Let a small sprig (true emblem of my rhyme)
Of blasted laurel on my hearse recline;
Let some grave wight, that struggles for renown
By chanting dirges through a market-town, [20]
With gentle step precede the solemn train;
A broken flute upon his arm shall lean.
Six comic poets shall the corse surround,
And all free-holders, if they can be found:
Then follow next the melancholy throng,
As shrewd instructors, who themselves are wrong.
The virtuoso, rich in sun-dried weeds,
The politician, whom no mortal heeds,
The silent lawyer, chambered all the day,
And the stern soldier that receives no pay. [30]
But stay – the mourners should be first our care:
Let the freed ’prentice lead the miser’s heir;
Let the young relict wipe her mournful eye,
And widowed husbands o’er their garlic cry.
All this let my executors fulfil,
And rest assured that this is Mira’s will,
Who was, when she these legacies designed,
In body healthy, and composed in mind.
MARY JONES d. 1778
Daughter of Oliver Jones of Oxford, and sister of Revd Oliver Jones, Chanter of Christ Church Cathedral, Oxford.

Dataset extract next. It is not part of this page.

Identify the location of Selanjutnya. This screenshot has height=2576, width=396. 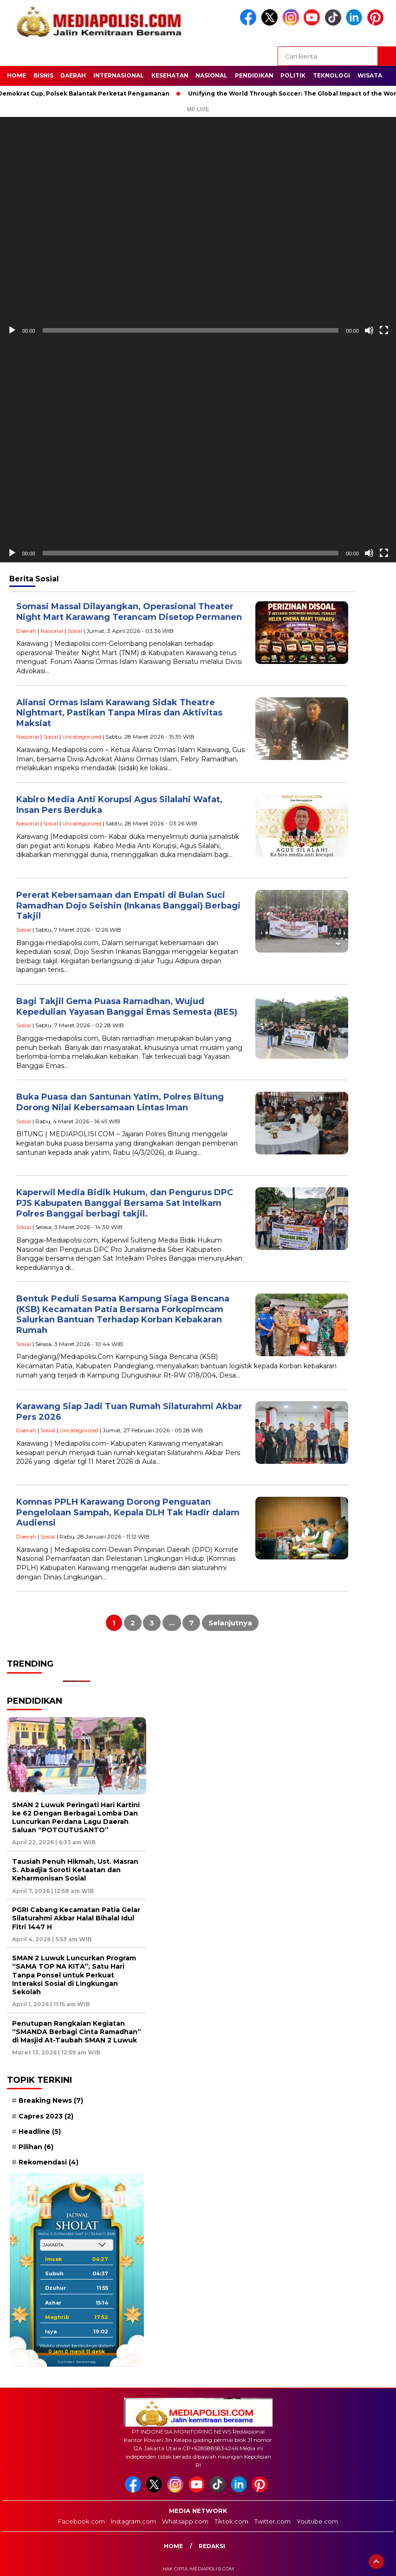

Despite her modest social position and financial circumstances (she was probably a governess) had several aristocratic friends. Friend of Dr Johnson, who used to quote Il Penseroso at her: ‘Chauntress oft the woods among, I woo …’; Thomas Warton said, ‘She was a very ingenious poetess … and, on the whole, was a most sensible, agreeable, and amiable woman’. Her volume of poems lists some 1,504 subscribers, beginning with the Prince of Orange and ranging through Christopher Smart, Horace Walpole, David Garrick, and well-nigh innumerable aristocrats, dons, clergymen, lawyers and Joneses.
Miscellanies in Prose and Verse (Oxford, 1750).
from An Epistle to Lady Bowyer*
How much of paper’s spoiled! what floods of ink!
And yet how few, how very few can think!
The knack of writing is an easy trade;
But to think well requires – at least a head.
Once in an age, one genius may arise,
With wit well-cultured, and with learning wise.